As part of our overall risk management system, we monitor and test our safeguards and train our employees on these safeguards, in collaboration with our IT department and management. Personnel at various levels and departments are made aware of our cybersecurity policies through routine training sessions and assessments. Additionally, depending on the environment, systems, and data at issue, we implement and maintain various measures designed to manage and mitigate material risks from cybersecurity threats, including encryption of data, network security controls, cybersecurity insurance, and asset management, tracking, and disposal. We also engage third party service providers to assist us in monitoring and testing our cybersecurity safeguards and compliance, such a cybersecurity software providers, professional services firms (including legal counsel) and firms that conduct security audits and perform user phishing tests and training.
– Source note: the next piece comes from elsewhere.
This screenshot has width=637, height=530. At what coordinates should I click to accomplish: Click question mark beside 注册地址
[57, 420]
We have not encountered cybersecurity challenges that have materially affected or are reasonably likely to materially affect our business strategy, results of operations or financial condition. For additional information regarding risks from cybersecurity threats, please refer to Item 1A. Risk Factors in this Annual Report on Form 10-K, including “If our information technology systems, those of third parties upon which we rely, or our data are or were compromised, we could experience adverse consequences resulting from such compromise, including but not limited to regulatory investigations or actions; litigation; fines and penalties; disruptions of our business operations; reputational harm; loss of revenue or profits; loss of customers or sales; and other adverse consequences.”
Governance
One of the key functions of our Board is informed oversight of our risk management process, including risks from cybersecurity threats. Our Board is responsible for monitoring and assessing strategic risk exposure, and our management is responsible for the day-to-day management of the material risks we face. Our Board administers its cybersecurity risk oversight function directly as a whole, as well as through the Audit Committee.
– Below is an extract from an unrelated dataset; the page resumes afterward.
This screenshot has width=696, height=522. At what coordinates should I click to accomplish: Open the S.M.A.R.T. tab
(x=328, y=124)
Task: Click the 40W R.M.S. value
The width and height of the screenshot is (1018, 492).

Our Director of IT, who reports to our COO, is primarily responsible for assessing and managing our material risks from cybersecurity threats. Our Director of IT has over 15 years of experience in cybersecurity matters for a range of public and private companies, including leadership roles in IT at three previous public companies.
Our Director of IT oversees our cybersecurity policies and processes, including our incident response processes. Our cybersecurity incident response processes are designed to escalate certain cybersecurity incidents to members of management and/or the Board, depending on the circumstances.
49
The Audit Committee and Board receive periodic briefings from the Director of IT regarding our company’s cybersecurity risks and activities, including any recent cybersecurity incidents and related responses, cybersecurity systems testing and activities of third parties. Our management maintains an active dialogue with the Board and Audit Committee on risk management matters, which includes cybersecurity.